In this case, Chezaray Melancon was injured in an automobile accident involving multiple vehicles. He brought suit against two other drivers involved in the accident, Noel Sholes and Miguel Garcia, and Garcia’s employer, Lane Freight, Inc. Melancon also joined State Farm as a defendant, asserting a breach of contract claim on the basis that State Farm was liable to Melancon under the UIM Coverage of his policy. Melancon and State Farm stipulated that (1) Melancon settled his claims against Garcia and Lane Freight for $170,000; (2) Melancon settled his claims against Sholes for $20,012; and (3) State Farm paid Melancon $5,000 in personal injury protection benefits under the policy. The total of these three settlement amounts was $195,012. Following a trial on the merits, the jury found Sholes’s negligence to be the sole proximate cause of the accident and that Melancon sustained various damages resulting from the accident which totaled $168,800.

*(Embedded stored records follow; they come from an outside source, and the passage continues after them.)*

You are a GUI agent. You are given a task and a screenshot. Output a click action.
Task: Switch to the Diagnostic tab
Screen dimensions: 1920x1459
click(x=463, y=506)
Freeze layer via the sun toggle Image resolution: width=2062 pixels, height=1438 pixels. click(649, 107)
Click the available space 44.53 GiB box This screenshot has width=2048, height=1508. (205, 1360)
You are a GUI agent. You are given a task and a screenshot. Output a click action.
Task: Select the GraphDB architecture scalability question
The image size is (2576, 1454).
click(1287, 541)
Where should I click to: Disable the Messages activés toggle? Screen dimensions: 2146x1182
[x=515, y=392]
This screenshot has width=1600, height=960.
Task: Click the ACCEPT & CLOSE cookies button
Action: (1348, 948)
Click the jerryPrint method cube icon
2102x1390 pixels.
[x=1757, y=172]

The UIM coverage part in the State Farm policy provided that State Farm’s liability was limited to the lesser of the $100,000 limit or “[t]he difference between the amount of [Melancon’s] damages for bodily injury or property damage and the amount paid or payable to [Melancon] for such damages, by or on behalf of persons or organizations who may be legally responsible.” Melancon sought judgment from State Farm awarding him $100,000 in UIM Coverage under the policy. The trial court rendered a take- nothing judgment in favor of State Farm. Relying on the unambiguous language of the policy, the court of appeals concluded State Farm had no liability and affirmed the trial court’s judgment.